TensorFlow的高级机器学习API (tf.contrib.learn)很容易配置、训练以及评估各种各样的学习模型。这次要构造一个神经网络分类模型，用鸢尾花训练数据进行训练，然后预测鸢尾花对类别。步骤如下：

·把csv格式的训练/测试数据加载到TensorFlow

·构建一个神经网络分类器

·训练模型

·评估模型精度

·预测新样本的分类

### 下载训练与准备数据

![flowers](https://www.tensorflow.org/images/iris_three_species.jpg)

每条数据 包含三个特征量和一条标签，样例数据如下

![test](http://ok33lph8y.bkt.clouddn.com/snipaste20180323_065237.png)

### 导入依赖库

In [2]:
from __future__ import absolute_import
from __future__ import division
from __future__ import print_function

import tensorflow as tf
import numpy as np

  from ._conv import register_converters as _register_converters


然后用 load_csv_with_header()方法把数据加载到数据集(Datasets)变量里. 这个方法有3个参数：

filename：csv文件地址 target_dtype: 数据集目标值的类型。本例中，目标是分类，用0～2表示，所以是整数。 features_dtype：数据集特征值的类型。本例中，特征是花萼、花瓣的长宽，是浮点数。

In [3]:
# Data sets
IRIS_TRAINING = "iris_training.csv"
IRIS_TEST = "iris_test.csv"

# Load datasets.
training_set = tf.contrib.learn.datasets.base.load_csv_with_header(
    filename=IRIS_TRAINING,
    target_dtype=np.int,
    features_dtype=np.float32)
test_set = tf.contrib.learn.datasets.base.load_csv_with_header(
    filename=IRIS_TEST,
    target_dtype=np.int,
    features_dtype=np.float32)

tf.contrib.learn的数据集(Datasets)是命名元组(named tuples)类型的; 可以通过data和target属性来访问特征数据和标签数据。

### 准备我们的模型
tf.contrib.learn预定义了很多模型，可以通过Estimators来使用。我们可以直接拿它们来训练和评估数据。下面用 DNNClassifier 来初始化一个深度神经网络分类器。

In [4]:
# Specify that all features have real-value data
feature_columns = [tf.contrib.layers.real_valued_column("", dimension=4)]
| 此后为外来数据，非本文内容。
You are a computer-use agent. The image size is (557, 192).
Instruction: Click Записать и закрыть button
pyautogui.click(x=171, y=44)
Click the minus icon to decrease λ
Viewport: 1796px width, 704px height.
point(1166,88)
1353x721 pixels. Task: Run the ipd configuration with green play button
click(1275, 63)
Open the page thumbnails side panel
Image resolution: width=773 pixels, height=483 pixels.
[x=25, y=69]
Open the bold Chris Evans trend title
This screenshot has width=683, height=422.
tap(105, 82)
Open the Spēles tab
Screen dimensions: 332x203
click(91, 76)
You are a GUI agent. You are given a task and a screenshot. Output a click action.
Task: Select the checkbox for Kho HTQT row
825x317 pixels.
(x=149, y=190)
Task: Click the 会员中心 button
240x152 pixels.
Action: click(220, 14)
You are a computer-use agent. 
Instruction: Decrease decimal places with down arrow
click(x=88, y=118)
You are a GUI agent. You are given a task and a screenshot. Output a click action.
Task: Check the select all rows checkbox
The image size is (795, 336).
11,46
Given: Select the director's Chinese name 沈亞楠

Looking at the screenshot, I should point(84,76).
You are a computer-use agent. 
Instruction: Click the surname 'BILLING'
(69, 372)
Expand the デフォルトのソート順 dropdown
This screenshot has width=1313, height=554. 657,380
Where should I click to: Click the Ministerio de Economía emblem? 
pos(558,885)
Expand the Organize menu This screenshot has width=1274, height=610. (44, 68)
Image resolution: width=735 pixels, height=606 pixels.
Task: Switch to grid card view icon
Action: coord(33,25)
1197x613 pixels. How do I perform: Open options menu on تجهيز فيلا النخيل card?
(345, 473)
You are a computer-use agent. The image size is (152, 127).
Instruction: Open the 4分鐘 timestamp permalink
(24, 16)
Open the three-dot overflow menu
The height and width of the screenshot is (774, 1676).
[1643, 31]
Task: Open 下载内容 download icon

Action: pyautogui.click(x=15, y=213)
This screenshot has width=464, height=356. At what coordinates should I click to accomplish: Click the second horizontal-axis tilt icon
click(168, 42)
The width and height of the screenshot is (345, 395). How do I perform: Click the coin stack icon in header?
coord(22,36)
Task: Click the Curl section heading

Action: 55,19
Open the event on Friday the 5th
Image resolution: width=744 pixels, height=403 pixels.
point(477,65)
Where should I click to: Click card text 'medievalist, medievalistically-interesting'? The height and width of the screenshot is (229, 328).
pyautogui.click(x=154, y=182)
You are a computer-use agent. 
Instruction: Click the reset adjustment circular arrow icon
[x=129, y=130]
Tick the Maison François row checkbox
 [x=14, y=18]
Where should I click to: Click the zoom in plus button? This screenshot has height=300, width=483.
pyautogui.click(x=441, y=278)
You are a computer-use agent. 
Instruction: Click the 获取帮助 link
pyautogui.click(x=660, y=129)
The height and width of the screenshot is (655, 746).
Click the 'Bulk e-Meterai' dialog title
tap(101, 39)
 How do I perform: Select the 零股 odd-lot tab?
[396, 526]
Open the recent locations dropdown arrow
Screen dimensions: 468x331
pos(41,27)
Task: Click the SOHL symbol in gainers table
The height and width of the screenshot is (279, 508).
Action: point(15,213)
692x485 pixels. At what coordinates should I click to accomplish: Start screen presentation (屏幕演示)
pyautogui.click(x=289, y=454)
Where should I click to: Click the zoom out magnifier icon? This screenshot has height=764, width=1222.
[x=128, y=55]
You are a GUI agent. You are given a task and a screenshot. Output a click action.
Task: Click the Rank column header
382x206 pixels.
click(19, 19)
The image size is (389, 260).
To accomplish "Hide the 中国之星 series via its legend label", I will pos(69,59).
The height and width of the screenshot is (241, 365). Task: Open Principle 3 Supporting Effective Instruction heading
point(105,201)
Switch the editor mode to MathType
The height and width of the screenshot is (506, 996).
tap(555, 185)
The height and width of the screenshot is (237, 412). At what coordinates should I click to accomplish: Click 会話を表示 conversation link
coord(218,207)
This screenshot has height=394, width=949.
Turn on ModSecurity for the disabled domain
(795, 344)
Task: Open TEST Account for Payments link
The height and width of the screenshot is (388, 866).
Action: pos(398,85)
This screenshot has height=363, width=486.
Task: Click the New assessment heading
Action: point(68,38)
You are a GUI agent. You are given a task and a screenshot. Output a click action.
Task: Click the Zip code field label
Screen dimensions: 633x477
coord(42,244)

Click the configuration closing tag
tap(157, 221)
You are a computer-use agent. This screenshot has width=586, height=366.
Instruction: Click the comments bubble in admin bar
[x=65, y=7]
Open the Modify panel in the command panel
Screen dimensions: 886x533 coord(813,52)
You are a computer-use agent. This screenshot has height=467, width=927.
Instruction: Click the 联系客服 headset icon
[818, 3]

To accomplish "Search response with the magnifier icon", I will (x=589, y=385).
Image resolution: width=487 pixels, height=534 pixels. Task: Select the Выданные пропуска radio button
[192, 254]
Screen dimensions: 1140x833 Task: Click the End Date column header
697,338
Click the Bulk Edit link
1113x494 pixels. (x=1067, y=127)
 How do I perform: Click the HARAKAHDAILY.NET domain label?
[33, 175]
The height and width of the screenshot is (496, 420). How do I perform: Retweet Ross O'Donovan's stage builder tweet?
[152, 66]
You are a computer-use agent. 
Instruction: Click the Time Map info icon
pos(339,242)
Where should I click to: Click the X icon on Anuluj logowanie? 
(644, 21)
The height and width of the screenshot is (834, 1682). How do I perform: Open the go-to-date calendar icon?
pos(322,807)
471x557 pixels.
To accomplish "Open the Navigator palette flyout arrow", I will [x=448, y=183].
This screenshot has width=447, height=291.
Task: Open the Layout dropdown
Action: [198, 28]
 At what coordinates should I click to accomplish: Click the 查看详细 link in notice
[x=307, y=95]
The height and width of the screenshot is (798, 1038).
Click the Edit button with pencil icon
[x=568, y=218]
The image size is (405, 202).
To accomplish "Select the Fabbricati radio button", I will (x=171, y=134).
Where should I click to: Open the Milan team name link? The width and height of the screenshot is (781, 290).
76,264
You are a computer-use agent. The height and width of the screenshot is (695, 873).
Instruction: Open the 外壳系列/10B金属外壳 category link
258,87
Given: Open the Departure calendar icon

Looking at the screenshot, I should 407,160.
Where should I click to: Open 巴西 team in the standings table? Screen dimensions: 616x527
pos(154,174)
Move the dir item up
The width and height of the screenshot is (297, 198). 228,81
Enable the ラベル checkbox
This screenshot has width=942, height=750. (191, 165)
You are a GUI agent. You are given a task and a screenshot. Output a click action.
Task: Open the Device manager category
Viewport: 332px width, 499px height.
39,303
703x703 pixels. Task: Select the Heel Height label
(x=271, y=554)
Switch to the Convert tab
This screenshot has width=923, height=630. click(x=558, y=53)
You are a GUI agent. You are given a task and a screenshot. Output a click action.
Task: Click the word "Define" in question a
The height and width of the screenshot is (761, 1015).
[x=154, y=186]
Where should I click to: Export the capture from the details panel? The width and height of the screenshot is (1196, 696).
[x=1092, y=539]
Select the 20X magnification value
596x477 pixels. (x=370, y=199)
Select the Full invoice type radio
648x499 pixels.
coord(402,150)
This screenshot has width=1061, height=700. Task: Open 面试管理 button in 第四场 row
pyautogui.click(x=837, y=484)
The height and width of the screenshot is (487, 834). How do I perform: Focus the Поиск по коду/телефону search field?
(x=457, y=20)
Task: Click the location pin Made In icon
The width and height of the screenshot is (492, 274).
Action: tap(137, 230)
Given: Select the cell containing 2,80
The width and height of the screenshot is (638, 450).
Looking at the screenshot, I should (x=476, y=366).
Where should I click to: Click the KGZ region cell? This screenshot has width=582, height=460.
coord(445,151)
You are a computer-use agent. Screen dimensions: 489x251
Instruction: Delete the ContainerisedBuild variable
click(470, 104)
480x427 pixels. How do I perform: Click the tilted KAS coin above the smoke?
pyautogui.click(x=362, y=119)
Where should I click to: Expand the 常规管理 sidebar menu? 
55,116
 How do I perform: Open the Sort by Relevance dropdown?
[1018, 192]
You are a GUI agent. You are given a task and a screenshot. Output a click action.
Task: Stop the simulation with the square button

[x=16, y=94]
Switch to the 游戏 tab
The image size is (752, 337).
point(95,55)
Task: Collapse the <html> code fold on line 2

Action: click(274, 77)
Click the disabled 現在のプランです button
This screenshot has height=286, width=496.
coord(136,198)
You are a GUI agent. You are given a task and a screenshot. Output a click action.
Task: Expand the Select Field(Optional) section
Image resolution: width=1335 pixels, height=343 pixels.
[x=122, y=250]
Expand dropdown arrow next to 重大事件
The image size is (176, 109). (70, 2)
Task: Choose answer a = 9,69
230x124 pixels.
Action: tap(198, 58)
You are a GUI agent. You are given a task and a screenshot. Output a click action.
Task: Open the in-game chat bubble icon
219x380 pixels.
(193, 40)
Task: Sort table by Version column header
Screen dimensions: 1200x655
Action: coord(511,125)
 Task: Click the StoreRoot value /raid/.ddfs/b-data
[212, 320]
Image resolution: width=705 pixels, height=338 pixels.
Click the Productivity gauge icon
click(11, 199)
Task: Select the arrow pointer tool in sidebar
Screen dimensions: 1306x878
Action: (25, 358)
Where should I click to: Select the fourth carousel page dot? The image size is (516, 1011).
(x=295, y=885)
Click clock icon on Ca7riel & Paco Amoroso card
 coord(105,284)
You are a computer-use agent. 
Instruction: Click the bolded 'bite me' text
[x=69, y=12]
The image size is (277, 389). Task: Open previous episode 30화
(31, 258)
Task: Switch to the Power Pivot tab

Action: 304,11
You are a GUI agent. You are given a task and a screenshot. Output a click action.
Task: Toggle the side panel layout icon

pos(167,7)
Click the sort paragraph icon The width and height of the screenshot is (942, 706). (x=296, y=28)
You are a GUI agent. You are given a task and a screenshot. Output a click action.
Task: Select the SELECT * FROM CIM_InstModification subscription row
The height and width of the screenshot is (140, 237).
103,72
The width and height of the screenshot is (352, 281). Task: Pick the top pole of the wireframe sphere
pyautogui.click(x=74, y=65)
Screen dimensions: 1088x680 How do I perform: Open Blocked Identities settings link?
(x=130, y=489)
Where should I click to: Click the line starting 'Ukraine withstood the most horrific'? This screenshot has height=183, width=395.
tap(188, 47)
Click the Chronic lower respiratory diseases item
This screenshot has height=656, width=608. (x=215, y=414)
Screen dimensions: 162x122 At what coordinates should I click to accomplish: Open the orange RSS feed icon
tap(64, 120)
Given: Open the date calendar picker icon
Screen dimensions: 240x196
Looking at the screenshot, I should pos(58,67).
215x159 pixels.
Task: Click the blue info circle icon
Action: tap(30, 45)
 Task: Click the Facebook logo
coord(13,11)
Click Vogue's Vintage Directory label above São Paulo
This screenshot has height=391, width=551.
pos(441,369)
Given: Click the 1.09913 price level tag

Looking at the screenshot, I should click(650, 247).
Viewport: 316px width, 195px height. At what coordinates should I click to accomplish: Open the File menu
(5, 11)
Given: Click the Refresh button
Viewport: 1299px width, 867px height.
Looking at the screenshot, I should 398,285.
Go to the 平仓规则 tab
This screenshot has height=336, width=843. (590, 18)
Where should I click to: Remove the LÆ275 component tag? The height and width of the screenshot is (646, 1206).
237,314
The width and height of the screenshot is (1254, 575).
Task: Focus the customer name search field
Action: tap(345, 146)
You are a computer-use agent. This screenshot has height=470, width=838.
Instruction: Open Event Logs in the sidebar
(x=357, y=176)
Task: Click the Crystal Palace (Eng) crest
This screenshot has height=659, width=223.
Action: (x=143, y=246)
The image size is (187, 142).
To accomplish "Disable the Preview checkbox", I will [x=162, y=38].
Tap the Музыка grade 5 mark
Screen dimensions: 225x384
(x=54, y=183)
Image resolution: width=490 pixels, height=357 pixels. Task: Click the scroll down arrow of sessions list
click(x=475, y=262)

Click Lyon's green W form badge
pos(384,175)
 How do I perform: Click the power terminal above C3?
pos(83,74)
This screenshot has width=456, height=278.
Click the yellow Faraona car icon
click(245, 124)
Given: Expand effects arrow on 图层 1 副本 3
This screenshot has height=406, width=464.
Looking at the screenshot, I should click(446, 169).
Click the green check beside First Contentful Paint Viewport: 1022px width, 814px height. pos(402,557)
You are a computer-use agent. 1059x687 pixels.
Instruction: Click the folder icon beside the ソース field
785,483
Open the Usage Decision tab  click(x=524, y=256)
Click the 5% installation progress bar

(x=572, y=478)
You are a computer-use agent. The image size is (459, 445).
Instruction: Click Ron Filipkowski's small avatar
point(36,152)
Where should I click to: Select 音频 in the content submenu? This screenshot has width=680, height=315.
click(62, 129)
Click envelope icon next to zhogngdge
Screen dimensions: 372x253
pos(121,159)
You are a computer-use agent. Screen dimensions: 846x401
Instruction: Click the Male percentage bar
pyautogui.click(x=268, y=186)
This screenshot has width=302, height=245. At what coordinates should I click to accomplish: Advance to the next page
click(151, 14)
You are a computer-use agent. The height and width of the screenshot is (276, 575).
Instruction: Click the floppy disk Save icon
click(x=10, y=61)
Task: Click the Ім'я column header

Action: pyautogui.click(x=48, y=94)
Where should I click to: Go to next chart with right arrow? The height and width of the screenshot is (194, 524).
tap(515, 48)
# Build 3 layer DNN with 10, 20, 10 units respectively.
classifier = tf.contrib.learn.DNNClassifier(feature_columns=feature_columns,
                                            hidden_units=[10, 20, 10],
                                            n_classes=3,
                                            model_dir="/tmp/iris_model")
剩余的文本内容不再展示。